### Short exercise
Convert everything from the line that contains "economics (1067, 2182)" down to the line that contains "November (1085, 562)" in the listing into a JSON list of strings, one string per line, omitting any blank lines.

### Input material
┄┄┄┄┄┄┄┄┄┄
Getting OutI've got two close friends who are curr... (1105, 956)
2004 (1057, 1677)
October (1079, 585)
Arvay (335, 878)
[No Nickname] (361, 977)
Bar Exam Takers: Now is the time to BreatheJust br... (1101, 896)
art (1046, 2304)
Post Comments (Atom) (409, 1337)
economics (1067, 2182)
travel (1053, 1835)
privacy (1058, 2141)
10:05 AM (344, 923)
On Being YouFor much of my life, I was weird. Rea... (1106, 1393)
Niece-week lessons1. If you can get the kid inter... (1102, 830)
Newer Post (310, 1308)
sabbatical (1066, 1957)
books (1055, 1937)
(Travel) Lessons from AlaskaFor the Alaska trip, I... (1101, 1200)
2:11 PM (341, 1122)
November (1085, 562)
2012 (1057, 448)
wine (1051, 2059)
┄┄┄┄┄┄┄┄┄┄
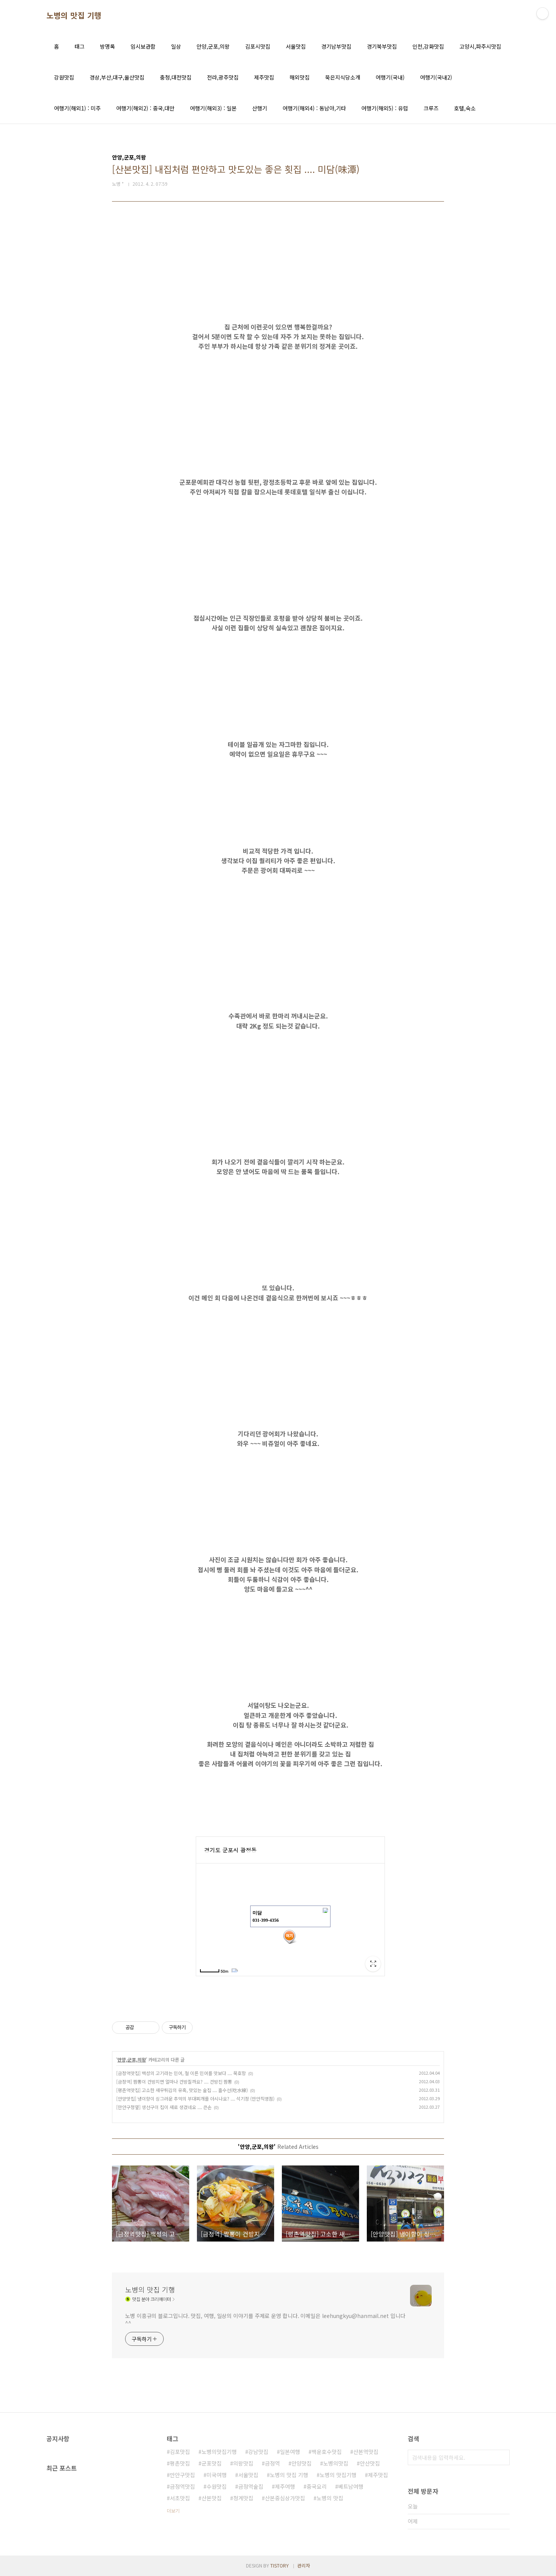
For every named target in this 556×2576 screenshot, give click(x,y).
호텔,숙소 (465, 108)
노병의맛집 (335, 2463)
┄┄┄┄┄┄┄┄┄┄
### Result for this exercise
[
  "economics (1067, 2182)",
  "travel (1053, 1835)",
  "privacy (1058, 2141)",
  "10:05 AM (344, 923)",
  "On Being YouFor much of my life, I was weird. Rea... (1106, 1393)",
  "Niece-week lessons1. If you can get the kid inter... (1102, 830)",
  "Newer Post (310, 1308)",
  "sabbatical (1066, 1957)",
  "books (1055, 1937)",
  "(Travel) Lessons from AlaskaFor the Alaska trip, I... (1101, 1200)",
  "2:11 PM (341, 1122)",
  "November (1085, 562)"
]